PROMPT – Across the listing, how many lines contain "Sérgio"? The reply is the number alone.
--- DATA SHOWN ---
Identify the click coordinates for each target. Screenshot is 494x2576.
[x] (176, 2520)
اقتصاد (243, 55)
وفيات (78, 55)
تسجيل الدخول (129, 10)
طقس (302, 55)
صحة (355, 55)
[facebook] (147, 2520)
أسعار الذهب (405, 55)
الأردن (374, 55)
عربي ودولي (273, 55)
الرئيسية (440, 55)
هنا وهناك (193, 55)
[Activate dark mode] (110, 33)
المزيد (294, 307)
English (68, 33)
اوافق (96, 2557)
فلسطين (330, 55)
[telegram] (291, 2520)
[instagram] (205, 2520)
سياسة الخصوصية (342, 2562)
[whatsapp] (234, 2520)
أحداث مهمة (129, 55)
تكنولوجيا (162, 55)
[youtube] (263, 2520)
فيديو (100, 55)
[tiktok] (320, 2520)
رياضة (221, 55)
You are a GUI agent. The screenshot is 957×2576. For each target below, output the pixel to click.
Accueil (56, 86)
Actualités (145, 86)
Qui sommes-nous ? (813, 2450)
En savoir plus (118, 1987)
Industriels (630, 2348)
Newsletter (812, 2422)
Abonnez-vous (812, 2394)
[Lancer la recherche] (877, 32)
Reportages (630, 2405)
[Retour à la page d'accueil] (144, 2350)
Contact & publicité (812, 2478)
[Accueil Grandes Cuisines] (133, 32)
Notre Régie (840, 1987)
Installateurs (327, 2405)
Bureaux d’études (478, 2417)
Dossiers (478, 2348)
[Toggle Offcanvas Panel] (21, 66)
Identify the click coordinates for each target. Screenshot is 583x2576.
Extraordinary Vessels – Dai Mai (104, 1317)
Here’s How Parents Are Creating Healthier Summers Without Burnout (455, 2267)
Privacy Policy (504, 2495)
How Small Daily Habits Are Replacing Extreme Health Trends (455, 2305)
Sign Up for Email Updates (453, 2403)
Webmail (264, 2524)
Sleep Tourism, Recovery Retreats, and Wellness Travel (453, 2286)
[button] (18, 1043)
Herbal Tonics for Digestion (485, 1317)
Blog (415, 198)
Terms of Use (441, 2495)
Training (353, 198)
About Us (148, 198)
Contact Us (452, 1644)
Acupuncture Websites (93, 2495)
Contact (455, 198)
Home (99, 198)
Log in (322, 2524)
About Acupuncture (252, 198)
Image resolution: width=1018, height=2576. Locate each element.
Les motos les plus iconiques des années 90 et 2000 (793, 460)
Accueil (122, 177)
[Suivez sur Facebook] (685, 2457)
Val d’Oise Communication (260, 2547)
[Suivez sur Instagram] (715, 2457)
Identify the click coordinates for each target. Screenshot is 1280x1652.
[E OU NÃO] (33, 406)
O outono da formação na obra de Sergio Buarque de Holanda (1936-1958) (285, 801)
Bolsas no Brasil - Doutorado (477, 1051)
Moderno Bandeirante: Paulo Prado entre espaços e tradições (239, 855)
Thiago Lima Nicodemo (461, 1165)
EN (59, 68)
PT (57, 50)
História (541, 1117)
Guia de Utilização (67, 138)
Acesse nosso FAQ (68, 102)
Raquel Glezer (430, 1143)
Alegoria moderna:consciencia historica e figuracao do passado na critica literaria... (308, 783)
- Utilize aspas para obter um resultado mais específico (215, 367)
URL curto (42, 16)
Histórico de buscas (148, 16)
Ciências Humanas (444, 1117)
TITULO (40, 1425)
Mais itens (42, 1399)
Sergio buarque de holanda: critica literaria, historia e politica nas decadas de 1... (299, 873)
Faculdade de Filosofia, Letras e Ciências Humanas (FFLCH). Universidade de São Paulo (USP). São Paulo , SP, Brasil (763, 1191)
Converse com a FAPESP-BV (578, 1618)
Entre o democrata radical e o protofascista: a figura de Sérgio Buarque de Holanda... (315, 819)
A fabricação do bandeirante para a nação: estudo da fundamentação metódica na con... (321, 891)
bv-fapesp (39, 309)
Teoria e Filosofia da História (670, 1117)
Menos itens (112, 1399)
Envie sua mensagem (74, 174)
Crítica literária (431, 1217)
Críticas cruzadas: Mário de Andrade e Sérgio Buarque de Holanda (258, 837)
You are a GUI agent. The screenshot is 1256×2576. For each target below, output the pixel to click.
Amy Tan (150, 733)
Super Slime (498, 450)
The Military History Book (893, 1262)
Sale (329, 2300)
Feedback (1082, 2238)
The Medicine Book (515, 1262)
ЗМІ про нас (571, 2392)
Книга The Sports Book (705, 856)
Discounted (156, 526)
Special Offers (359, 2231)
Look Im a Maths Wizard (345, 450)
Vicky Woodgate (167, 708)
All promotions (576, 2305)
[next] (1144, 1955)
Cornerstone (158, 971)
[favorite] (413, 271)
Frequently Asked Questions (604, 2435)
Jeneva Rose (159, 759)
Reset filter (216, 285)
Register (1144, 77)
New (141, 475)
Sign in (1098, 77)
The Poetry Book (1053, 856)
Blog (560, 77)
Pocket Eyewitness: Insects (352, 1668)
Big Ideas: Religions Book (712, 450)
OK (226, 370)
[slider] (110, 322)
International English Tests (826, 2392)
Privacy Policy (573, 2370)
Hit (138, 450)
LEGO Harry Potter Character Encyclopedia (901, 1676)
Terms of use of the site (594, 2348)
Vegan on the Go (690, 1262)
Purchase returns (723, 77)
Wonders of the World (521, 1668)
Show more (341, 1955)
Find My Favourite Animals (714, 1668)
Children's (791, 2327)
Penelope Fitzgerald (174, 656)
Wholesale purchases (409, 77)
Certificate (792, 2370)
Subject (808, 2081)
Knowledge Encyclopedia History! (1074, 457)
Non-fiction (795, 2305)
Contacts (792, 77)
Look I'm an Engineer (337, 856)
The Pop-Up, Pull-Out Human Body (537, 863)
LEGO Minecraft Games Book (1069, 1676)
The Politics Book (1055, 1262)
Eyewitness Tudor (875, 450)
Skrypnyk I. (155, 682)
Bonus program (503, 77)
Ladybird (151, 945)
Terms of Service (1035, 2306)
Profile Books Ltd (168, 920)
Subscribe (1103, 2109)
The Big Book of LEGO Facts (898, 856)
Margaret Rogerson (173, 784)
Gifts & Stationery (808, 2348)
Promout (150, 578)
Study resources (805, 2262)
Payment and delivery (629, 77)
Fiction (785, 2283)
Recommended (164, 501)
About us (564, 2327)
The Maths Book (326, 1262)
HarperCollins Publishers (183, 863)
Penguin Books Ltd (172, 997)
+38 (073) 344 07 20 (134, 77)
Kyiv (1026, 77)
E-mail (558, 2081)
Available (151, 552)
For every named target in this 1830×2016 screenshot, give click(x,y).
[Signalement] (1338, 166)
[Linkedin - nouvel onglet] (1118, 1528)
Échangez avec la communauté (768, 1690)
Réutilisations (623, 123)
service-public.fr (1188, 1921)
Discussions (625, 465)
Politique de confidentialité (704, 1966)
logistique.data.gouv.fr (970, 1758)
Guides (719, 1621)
---
SOLVED EXERCISE – 2